Description of the task: Hunt for the word "Select" across the entries below, copying each line that holds it.

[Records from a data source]

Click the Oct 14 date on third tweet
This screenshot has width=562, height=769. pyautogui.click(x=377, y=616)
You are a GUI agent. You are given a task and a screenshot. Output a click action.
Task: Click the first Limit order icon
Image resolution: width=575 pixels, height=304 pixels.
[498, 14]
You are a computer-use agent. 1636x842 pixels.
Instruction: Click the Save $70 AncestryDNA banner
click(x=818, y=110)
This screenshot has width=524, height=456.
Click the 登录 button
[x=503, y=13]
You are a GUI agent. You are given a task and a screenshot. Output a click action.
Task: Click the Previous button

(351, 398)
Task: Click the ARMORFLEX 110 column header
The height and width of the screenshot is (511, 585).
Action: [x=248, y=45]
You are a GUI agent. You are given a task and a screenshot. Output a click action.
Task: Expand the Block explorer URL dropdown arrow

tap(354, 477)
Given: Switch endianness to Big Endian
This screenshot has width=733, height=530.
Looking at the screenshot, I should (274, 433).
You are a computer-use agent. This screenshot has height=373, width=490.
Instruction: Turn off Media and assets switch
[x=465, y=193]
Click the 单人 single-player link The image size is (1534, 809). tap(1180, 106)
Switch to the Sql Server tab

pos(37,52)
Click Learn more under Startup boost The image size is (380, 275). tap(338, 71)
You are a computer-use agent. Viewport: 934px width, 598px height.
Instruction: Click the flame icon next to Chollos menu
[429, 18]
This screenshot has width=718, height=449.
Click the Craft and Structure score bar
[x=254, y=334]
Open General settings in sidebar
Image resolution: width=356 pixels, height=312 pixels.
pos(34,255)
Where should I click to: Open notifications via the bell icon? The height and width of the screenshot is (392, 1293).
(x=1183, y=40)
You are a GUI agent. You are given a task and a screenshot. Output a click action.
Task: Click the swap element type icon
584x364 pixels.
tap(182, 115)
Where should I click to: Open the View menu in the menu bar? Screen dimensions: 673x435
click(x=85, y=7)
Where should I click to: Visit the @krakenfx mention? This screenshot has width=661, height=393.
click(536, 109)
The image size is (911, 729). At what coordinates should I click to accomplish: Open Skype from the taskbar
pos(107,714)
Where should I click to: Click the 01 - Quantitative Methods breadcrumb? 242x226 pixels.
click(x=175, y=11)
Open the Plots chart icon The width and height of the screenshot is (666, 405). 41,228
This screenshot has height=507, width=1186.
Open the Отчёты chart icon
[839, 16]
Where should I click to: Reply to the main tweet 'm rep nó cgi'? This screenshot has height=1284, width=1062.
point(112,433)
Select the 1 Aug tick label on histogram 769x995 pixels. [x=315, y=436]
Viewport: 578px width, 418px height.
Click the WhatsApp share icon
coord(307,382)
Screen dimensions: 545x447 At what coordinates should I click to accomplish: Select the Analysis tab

Worked solution:
Select the 1 Aug tick label on histogram 769x995 pixels. [x=315, y=436]
Screen dimensions: 545x447 At what coordinates should I click to accomplish: Select the Analysis tab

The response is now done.